THE late morning sun baked the open horse market; heat and dust and dazzle, and flies at which the horses switched constantly. It was hot for so late in the year; as nearly as Kalvan could estimate it from the way the leaves were coloring, it would be mid-October. They had two calendars here-and-now—lunar, for daily reckoning, and solar, to keep track of the seasons—and they never matched. Calendar reform; do something about. He seemed to recall having made that mental memo before.
And he was sweat-sticky under his armor, forty pounds of it—quilted arming-doublet with mail sleeves and skirt, quilted helmet-coif with mail throat-guard, plate cuirass, plate tassets down his thighs into his jackboots, high combed helmet, rapier and poignard. It wasn’t the weight—he’d carried more, and less well distributed, as a combat infantryman in Korea—but he questioned if anyone ever became inured to the heat and lack of body ventilation. Like a rich armor worn in heat of day, That scalds with safety. Shakespeare had never worn it himself except on the stage, he’d known plenty of men who had, like that little Welsh pepperpot Williams, who was the original of Fluellen.
“Not a bad one in the lot!” Harmakros, riding beside him, was enthusing. “And a dozen big ones that’ll do for gun-horses.”

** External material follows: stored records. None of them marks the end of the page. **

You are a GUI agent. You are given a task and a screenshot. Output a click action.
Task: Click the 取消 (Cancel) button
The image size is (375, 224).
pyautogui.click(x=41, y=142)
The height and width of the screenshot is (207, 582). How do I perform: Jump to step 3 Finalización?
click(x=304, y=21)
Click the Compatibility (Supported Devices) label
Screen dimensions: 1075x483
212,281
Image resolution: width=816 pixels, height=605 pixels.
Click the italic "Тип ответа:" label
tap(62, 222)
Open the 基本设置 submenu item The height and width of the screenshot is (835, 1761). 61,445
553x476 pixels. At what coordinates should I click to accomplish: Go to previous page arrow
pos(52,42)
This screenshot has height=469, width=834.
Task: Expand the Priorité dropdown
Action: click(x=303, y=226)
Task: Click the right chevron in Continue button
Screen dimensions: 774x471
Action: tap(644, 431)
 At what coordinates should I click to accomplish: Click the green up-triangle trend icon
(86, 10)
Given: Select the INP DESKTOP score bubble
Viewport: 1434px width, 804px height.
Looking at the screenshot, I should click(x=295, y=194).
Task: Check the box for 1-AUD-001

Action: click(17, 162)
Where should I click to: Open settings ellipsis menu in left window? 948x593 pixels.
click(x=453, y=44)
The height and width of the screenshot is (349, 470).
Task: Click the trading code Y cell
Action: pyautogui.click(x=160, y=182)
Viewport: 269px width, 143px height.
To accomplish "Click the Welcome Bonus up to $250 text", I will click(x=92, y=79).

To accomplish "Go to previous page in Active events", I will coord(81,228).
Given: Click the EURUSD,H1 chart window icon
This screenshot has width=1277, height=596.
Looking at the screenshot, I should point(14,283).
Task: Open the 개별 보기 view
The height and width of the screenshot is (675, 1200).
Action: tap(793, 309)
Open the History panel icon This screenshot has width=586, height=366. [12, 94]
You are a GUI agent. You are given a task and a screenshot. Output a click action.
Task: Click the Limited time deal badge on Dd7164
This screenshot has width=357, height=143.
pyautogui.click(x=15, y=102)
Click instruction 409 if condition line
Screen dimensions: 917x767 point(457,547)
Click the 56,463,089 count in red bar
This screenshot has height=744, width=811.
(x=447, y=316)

And fifty-odd cavalry horses; that meant, at second or third hand, that many more infantrymen could get into line when and where needed, in heavier armor. And another lot coming in tonight; he wondered where Prince Armanes was getting all the horses he was trading for bootleg fireseed. He turned in his saddle to say something about it to Harmakros.
As he did, something hit him a clanging blow on the breastplate, knocking him almost breathless and nearly unhorsing him. He thought he heard the shot; he did hear the second, while he was clinging to his seat and clawing a pistol from his saddlebow. Across the alley, he could see two puffs of smoke drifting from back upstairs windows of one of a row of lodginghouse-wineshop-brothels. Harmakros was yelling; so was everybody else. There was a kicking, neighing confusion among the horses. His chest aching, he lifted the pistol and fired into one of the windows. Harmakros was filing, too, and behind him an arquebus roared. Hoping he didn’t have another broken rib, he bolstered the pistol and drew its mate.
“Come on!” he yelled. “And Dralm-dammit, take them alive! We want them for questioning.”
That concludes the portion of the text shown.